# Introduction to Numpy, Matplotlib and Scipy

<a href="https://numpy.org/">NumPy</a> is a large library of numerical and mathematical functions which  provides the support of highly optimized multidimensional arrays. 

<a href="http://matplotlib.org/">Matplotlib</a> is probably the most convenient and feature-rich library to plot high-quality graphs using Python.

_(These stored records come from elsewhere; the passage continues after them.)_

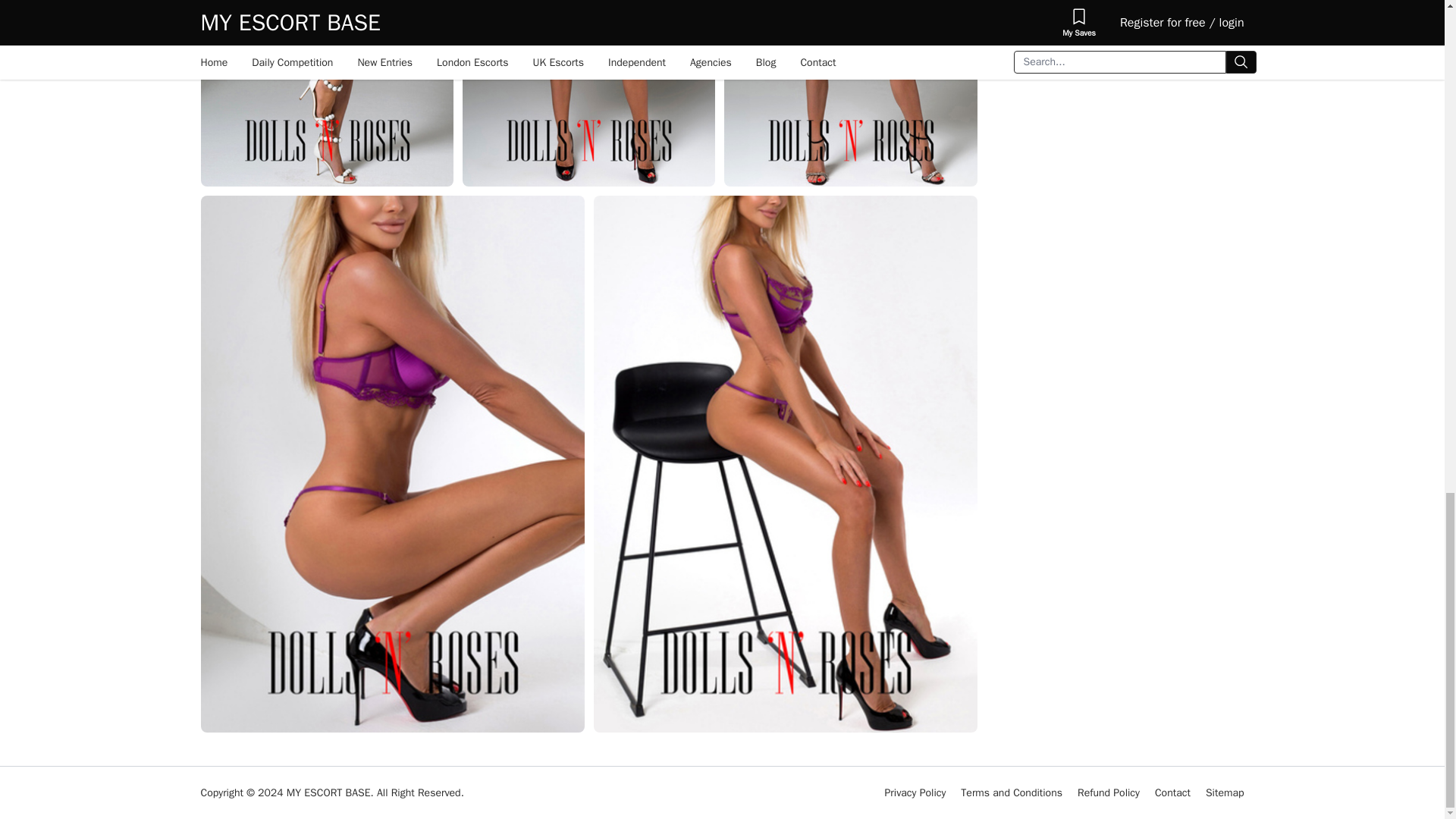
Sitemap (1224, 792)
Terms and Conditions (1011, 792)
Refund Policy (1108, 792)
Privacy Policy (915, 792)
Contact (1172, 792)
Given the description of an element on the screen output the (x, y) to click on. 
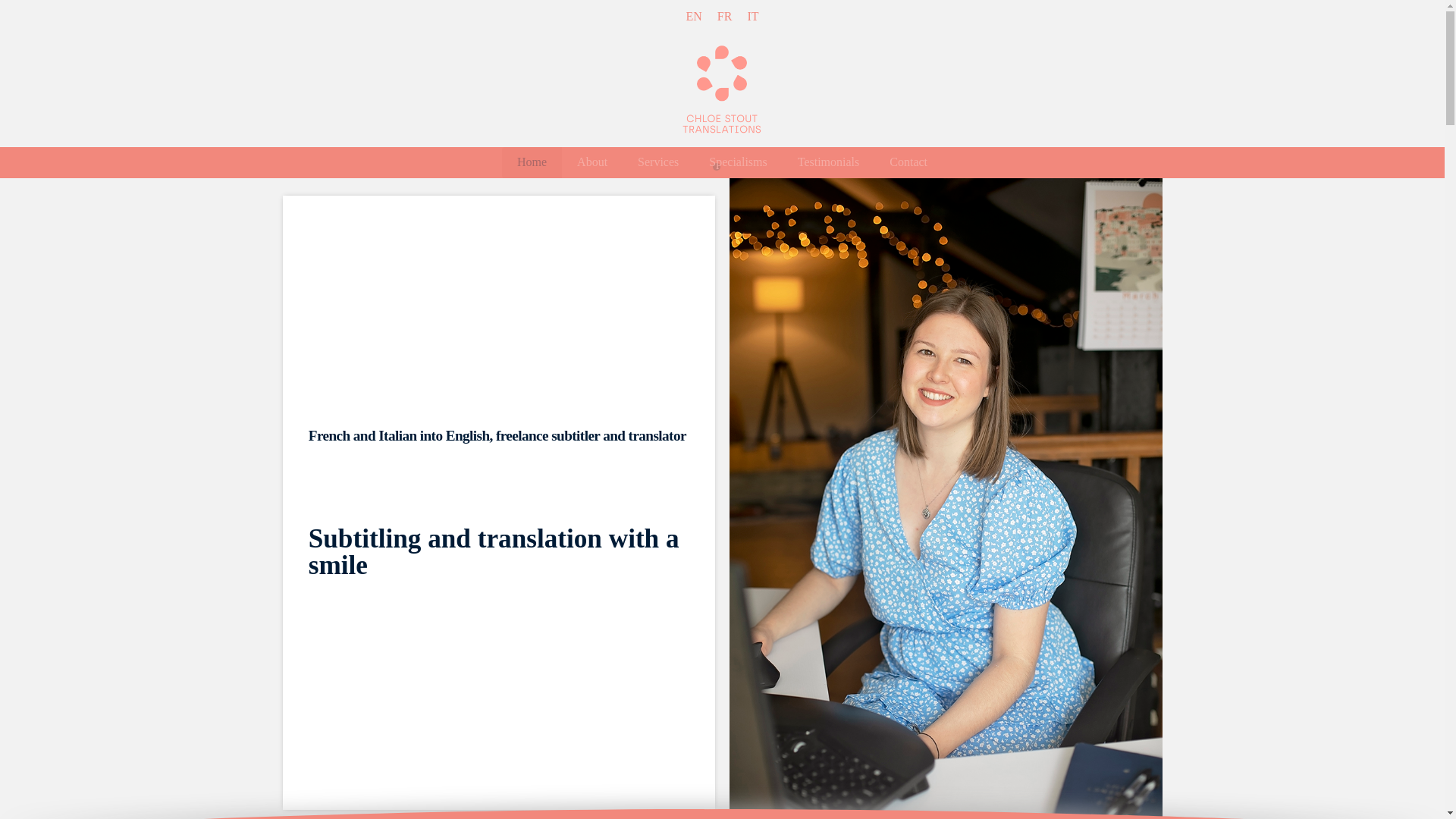
About (592, 162)
Services (658, 162)
IT (752, 16)
Testimonials (829, 162)
FR (724, 16)
Contact (908, 162)
Specialisms (737, 162)
Chloe Stout Translations (721, 90)
Home (532, 162)
EN (693, 16)
Home About Services Specialisms Testimonials Contact (722, 162)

<a href="http://www.scipy.org/">SciPy</a> uses those arrays to provide scientific and technical computing which contatins modules for optimization, linear algebra and FFT. 

# Introduction to numpy

In [None]:
# Import NumPy
import numpy as np

print(np.version.full_version)

<br>

## Creating Arrays

Create a list and convert it to a numpy array

In [None]:
mylist = [1, 2, 3]
x = np.array(mylist)
x

<br>
Or just pass in a list directly

In [None]:
y = np.array([4, 5, 6])
y

<br>
Pass in a list of lists to create a multidimensional array.

In [None]:
m = np.array([[7, 8, 9], [10, 11, 12]])
m

<br>

Remember we can always get help from a Python object/function this way:

In [None]:
help(np.array)

<br>

Get the number of dimensions of an array

In [None]:
m.ndim

<br>

Use the shape method to find the dimensions of the array. (rows, columns)

In [None]:
m.shape

<br>

`arange` returns evenly spaced values within a given interval. Unlike the `range` function that we used before, this one can use floats as start, end and step values.

In [None]:
A = np.arange(100) # from 0 to 99, step=1

B = np.arange(100,200,3) # from 100 to 199, step=3

C = np.arange(100,200,3, dtype = np.float64) # from 100 to 199, step=3, data type = float64

D = np.arange(0.5, 1, 0.1) # from 0.5 to 1, step=0.1

print('A is: {0}\n'.format(A))
print('B is: {0}\n'.format(B))
print('C is: {0}\n'.format(C)) 
print('D is: {0}\n'.format(D)) 

<br>

`linspace` returns evenly spaced numbers over a specified interval. Here, instead of defining the step, you define the number of values you want.

In [None]:
o = np.linspace(0, 3, 9) # return 9 evenly spaced values from 0 to 3 (inclusive)
print(o)

<br>

### Reshape matrices

<br>

`reshape` returns an array with the same data with a new shape.

In [None]:
A = np.array([0,1,2,3,4,5,6,7,8])
print(A)

# Reshape A to be a 3x3 matrix
B = np.reshape(A,[3,3])
print(B)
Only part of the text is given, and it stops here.